Written task 1: Transcribe the post about Collapsing Time Machines from "Yes, agree! :)" up to and including "Was it 'increment'?".
Written task 2: In the post about Collapsing Time Machines, what does the writer say git calls an event in the version history?
Written task 3: According to the post about Collapsing Time Machines, why does the writer doubt that the Operation can be determined deterministically from a diff between two Snapshots?

Source:
* START *
Questions about Collapsing Time Machines
Michiel de Jong
I absolutely loved your presentation yesterday, and I have a lot of questions left that I still wanted to ask.
> The term "Time Machine" is not yet popular in Computer Science; but it should be.
Yes, agree! :)
I think I understand what you mean by 'time machine' and I think I'm slowly starting to grasp what you mean by 'collapsing'. Here are my questions:
* Calculating the Operation by looking at a diff
In the "Any CRDT can be extended into a CTM" section you describe how you can determine what the Operation was just by looking at a diff between two Snapshots. How can that work deterministically?
For instance, if the old Snapshot of a number register is `4` and the new Snapshot is `5`, then what was the Operation? Was it 'increment'?
Or was it 'set to 5'? Or even 'times 2, then subtract 3'? There are many possible Operations that would create that same diff, right? Is it out of scope which one you pick there?
A trivial but useless Collapsing Time Machine would be one that translates every operation to "throw away what is there and pick a new value at random". If that is how it defines its operations, then its Travel() function is always correct. The trick is then to define a system that satisfies the requirements of being a CTM and that additionally translates operations in a 'nice' way. Right?
* Definition of Operation
I think an 'Operation' defines the diff between snapshots S and S', so e.g. "DELETE: 4, INSERT: 5",
but in some sense it's also more generalisable, so referring to a patch that when applied to snapshot S, gives S', e.g. "INCREMENT" or "SET TO 5" or ...
In other settings I think of the Operation as a user gesture (a term used in browser technology) so that would be for instance 'the user clicked the checkbox once'. I think gesture is very close to patch, but defined in terms of UI and not in terms of data structure.
And in other settings I think of an Operation as an event in the version history, so what git calls a commit, namely not only the gesture or the patch or the diff, but also the fact that it actually happened at that point in the version history of at least one peer.
What is the proper definition of Operation? Gesture, patch, diff, event, or all of the above?
> A op-based CRDT takes an operation in the Observed History format, and collapses it into an internal format.
Maybe this internal format is the generalisation from diff to patch?
And the read() turns the 'patch' back into a new and different 'diff', one that applies the patch in its new position.
* Understanding the "CRDT that provides OT, and is implemented by doing OT over an internal CRDT" phrase
I love how it's a memorable phrase, but I still haven't fully wrapped my head around this. What is the internal CRDT and how does it relate to the outer CRDT?
* END *
Data block:
* START *
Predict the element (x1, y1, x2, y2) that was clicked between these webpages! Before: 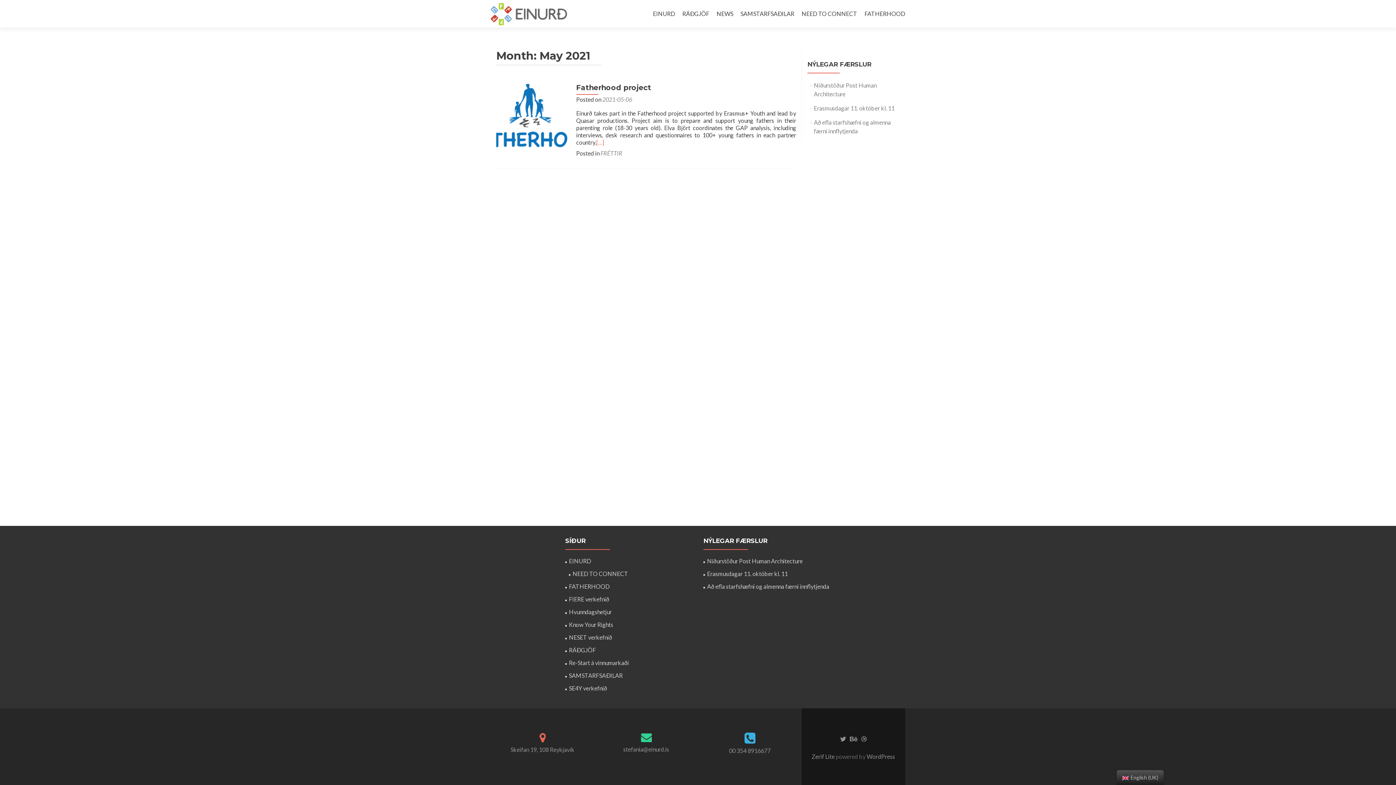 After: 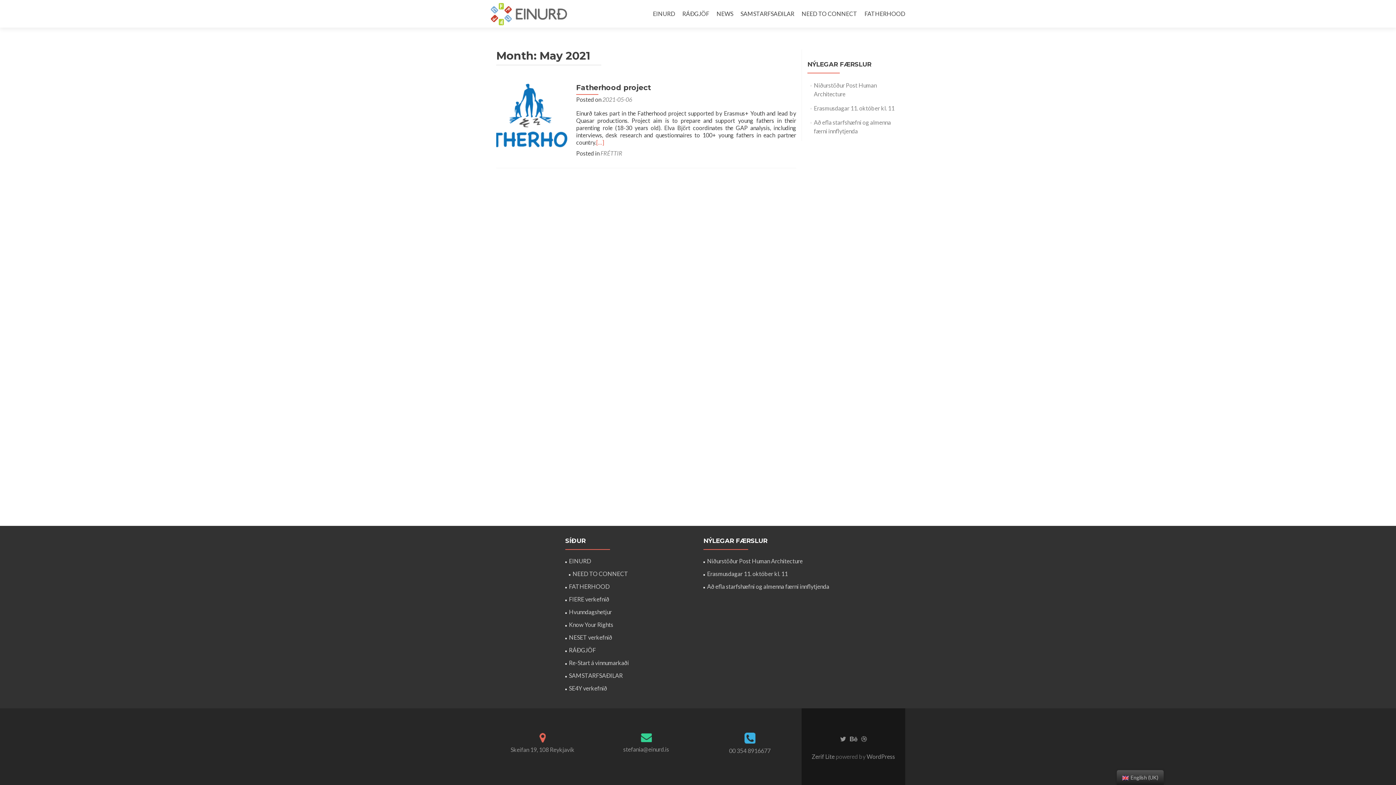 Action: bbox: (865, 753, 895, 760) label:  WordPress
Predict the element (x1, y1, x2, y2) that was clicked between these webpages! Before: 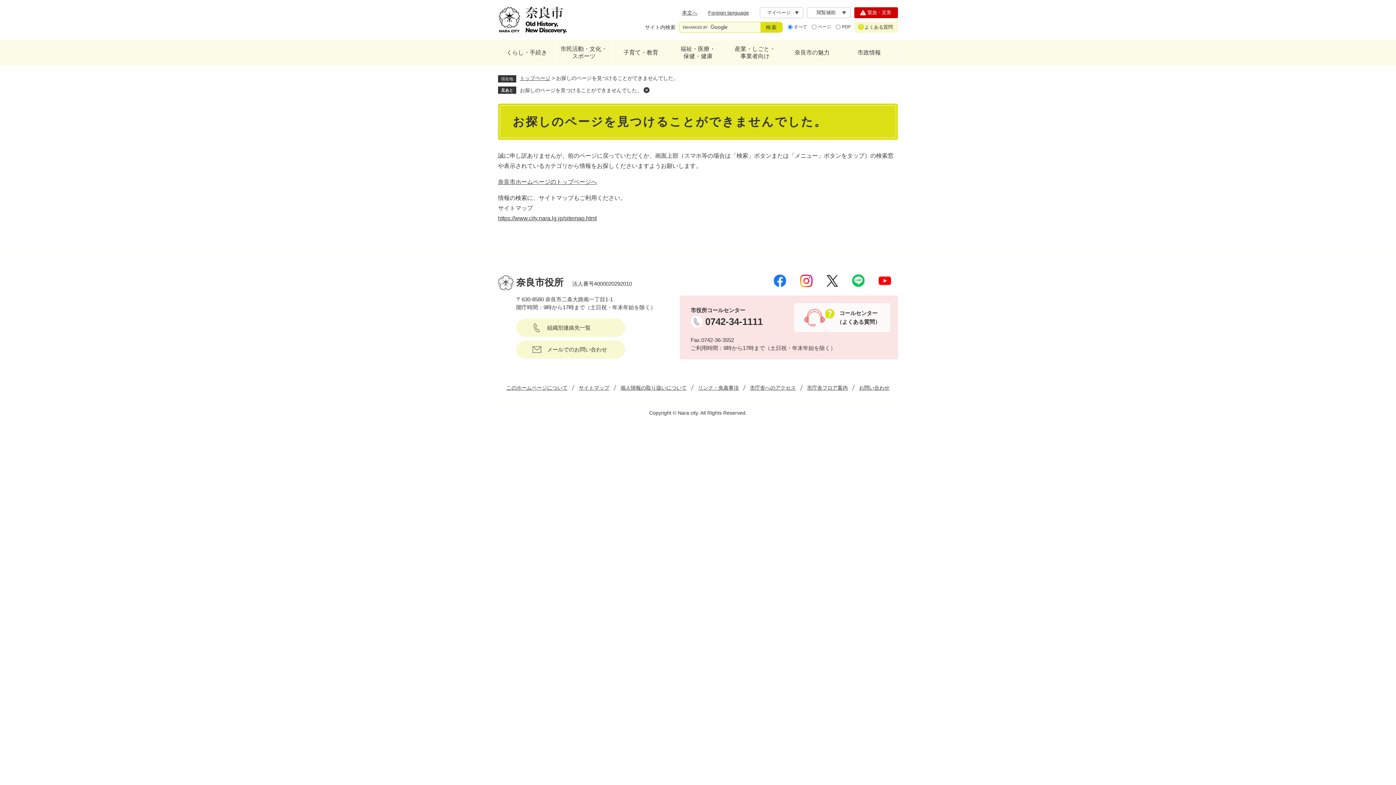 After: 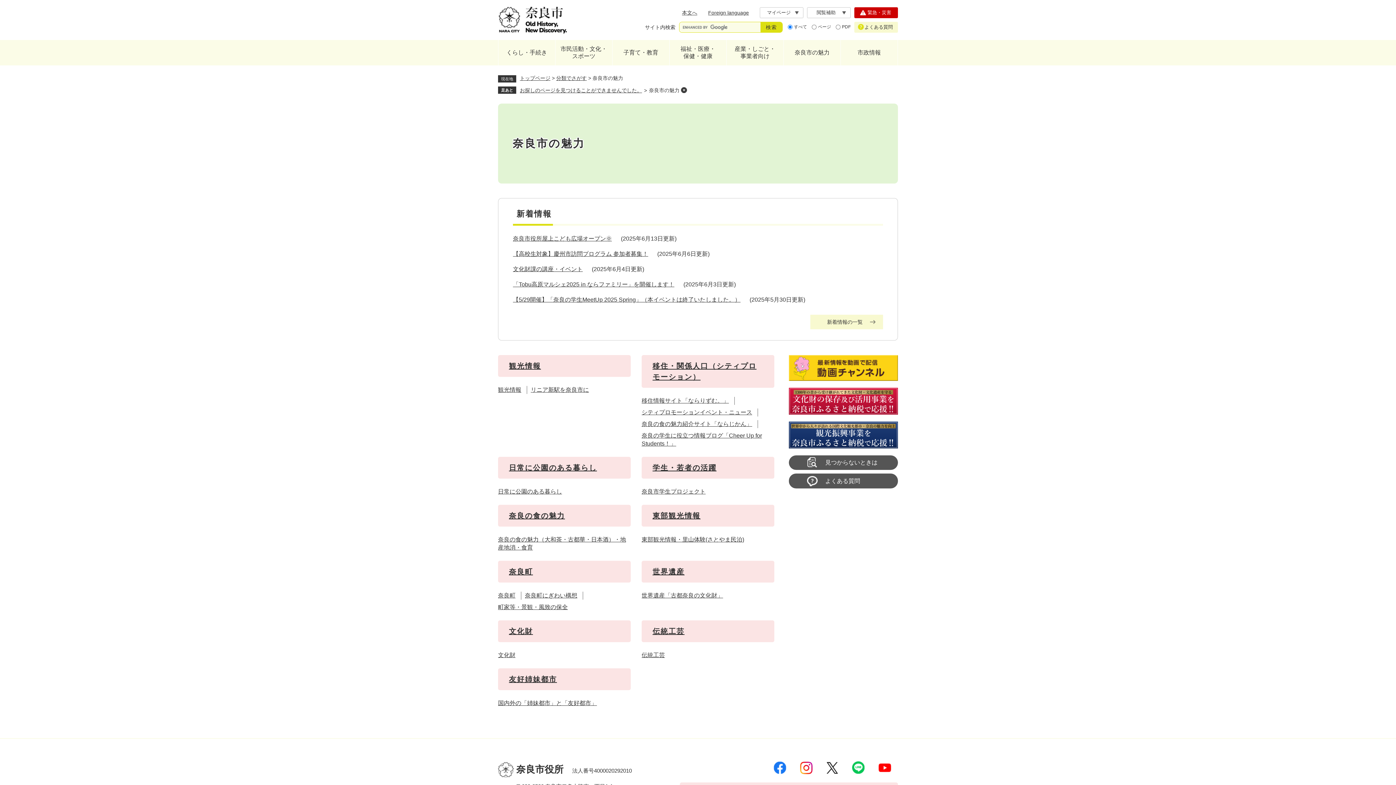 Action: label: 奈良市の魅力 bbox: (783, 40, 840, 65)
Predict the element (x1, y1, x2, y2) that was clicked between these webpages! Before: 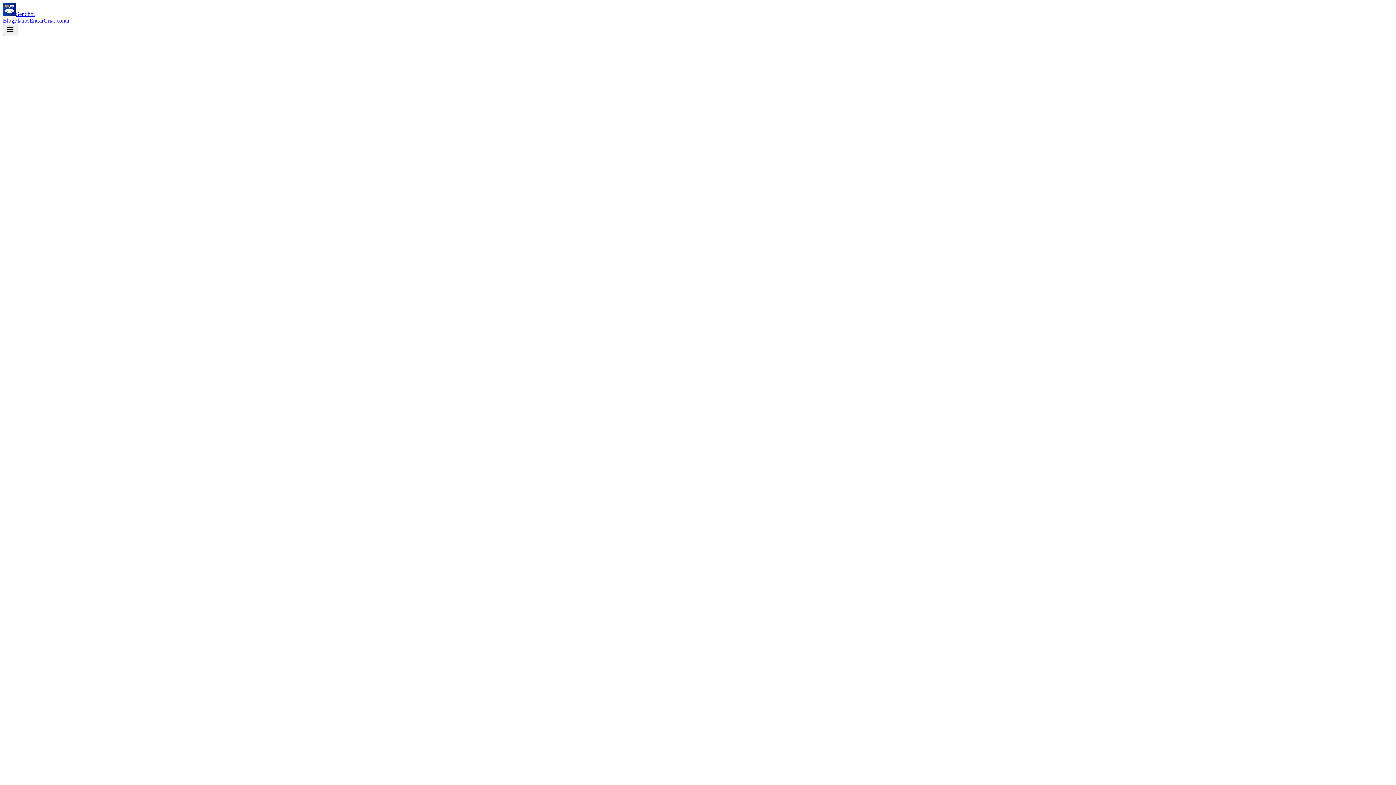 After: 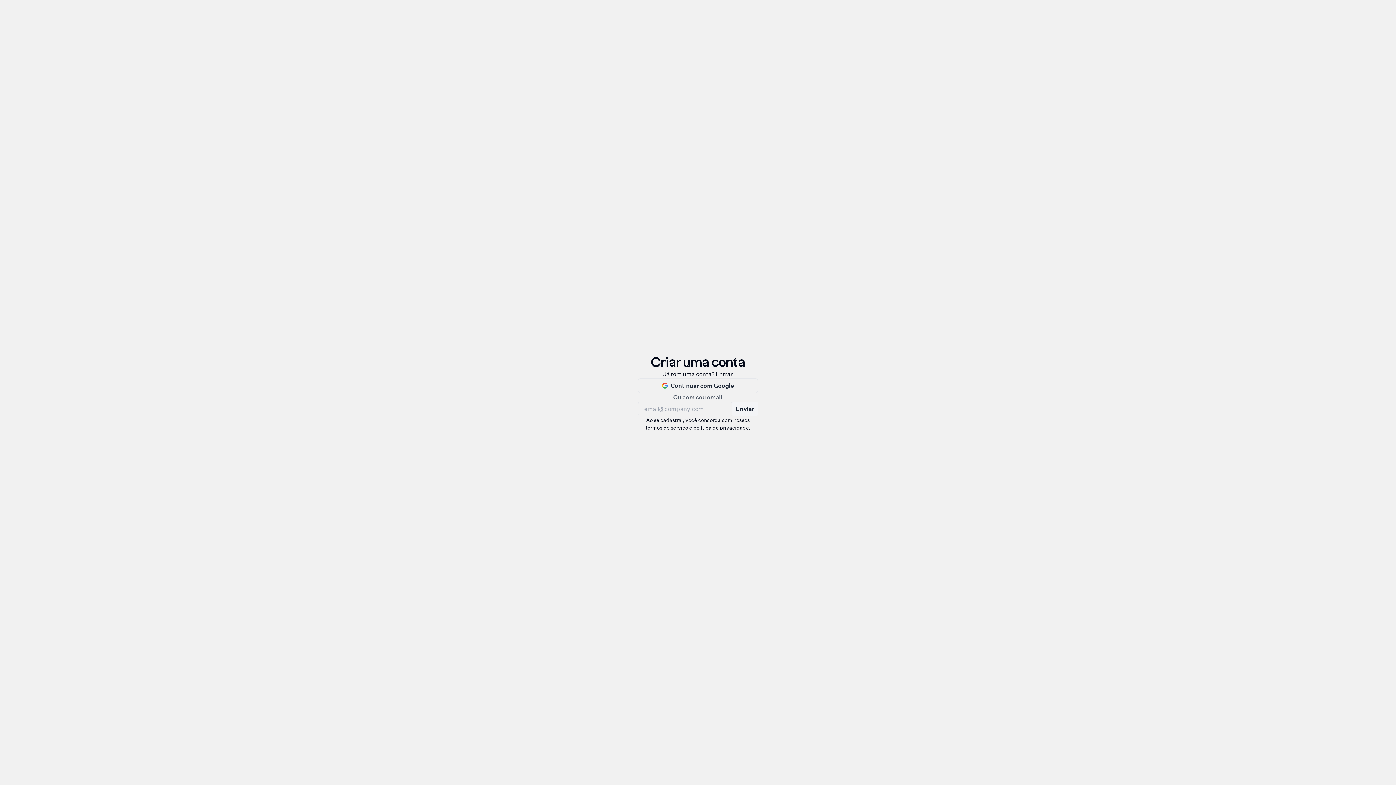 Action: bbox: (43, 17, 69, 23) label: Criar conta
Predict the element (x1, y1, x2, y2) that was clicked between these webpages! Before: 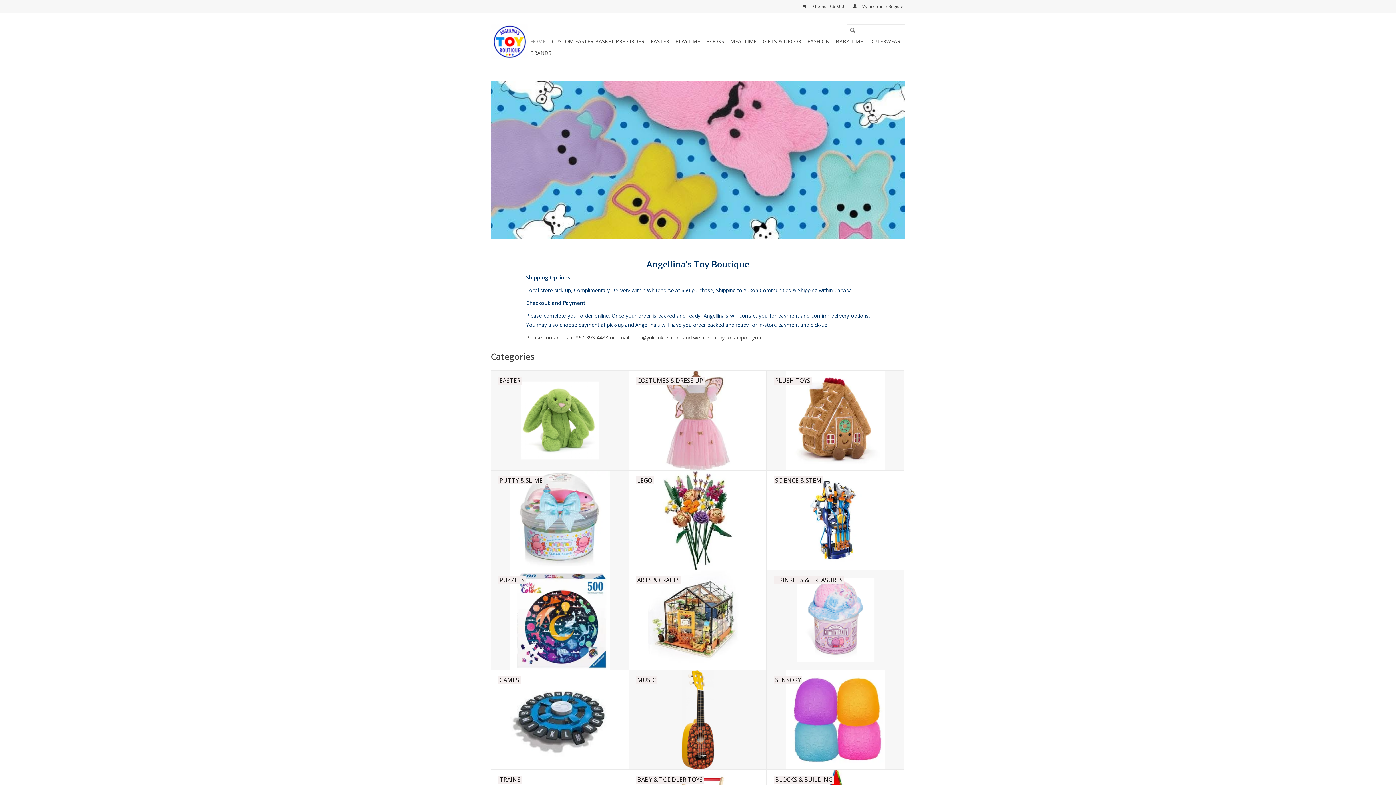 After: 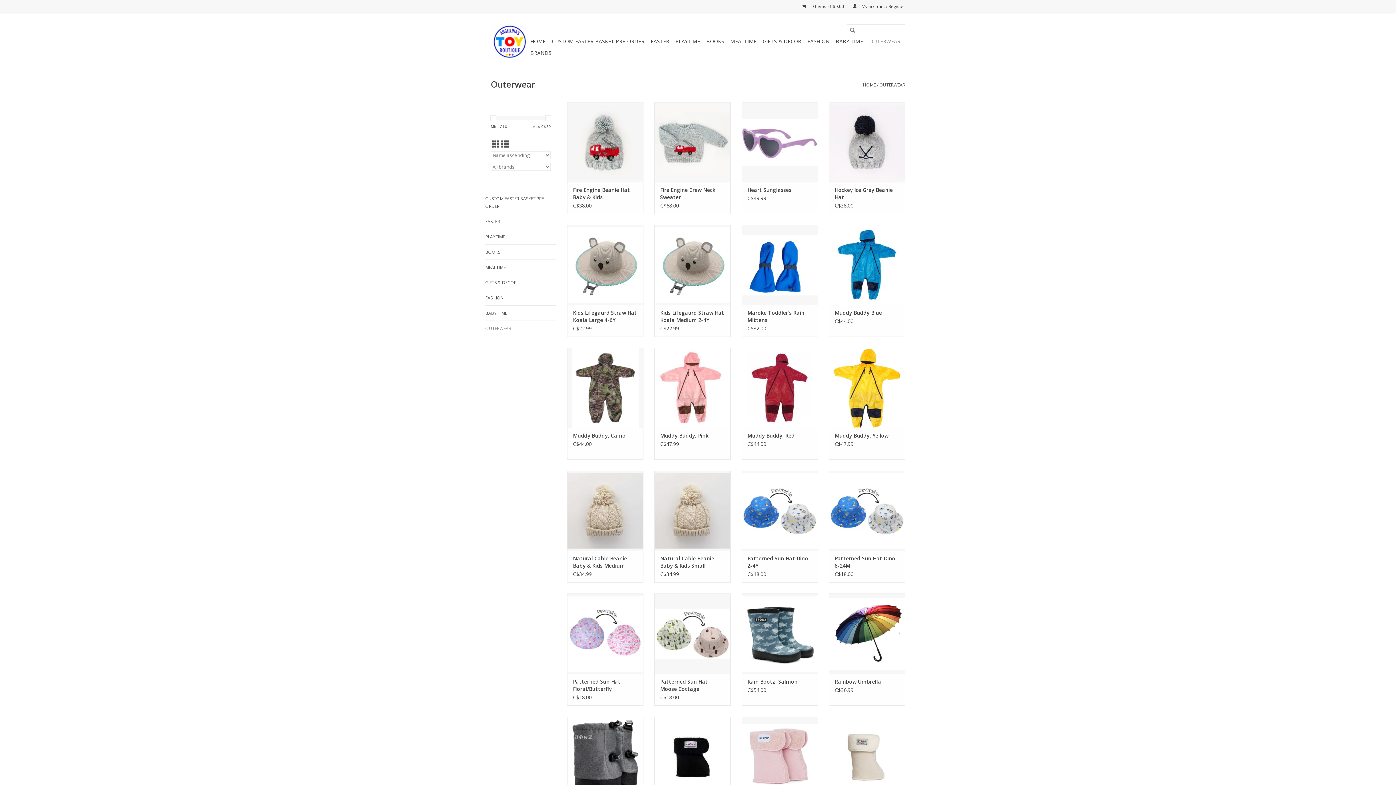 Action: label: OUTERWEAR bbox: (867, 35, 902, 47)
* END *
Complete answer 1:
Yes, agree! :)
I think I understand what you mean by 'time machine' and I think I'm slowly starting to grasp what you mean by 'collapsing'. Here are my questions:
* Calculating the Operation by looking at a diff
In the "Any CRDT can be extended into a CTM" section you describe how you can determine what the Operation was just by looking at a diff between two Snapshots. How can that work deterministically?
For instance, if the old Snapshot of a number register is `4` and the new Snapshot is `5`, then what was the Operation? Was it 'increment'?

Complete answer 2: A commit.

Complete answer 3: Many different Operations could produce the same diff. If a number register goes from `4` to `5`, the Operation could have been "increment," "set to 5," or even "times 2, then subtract 3."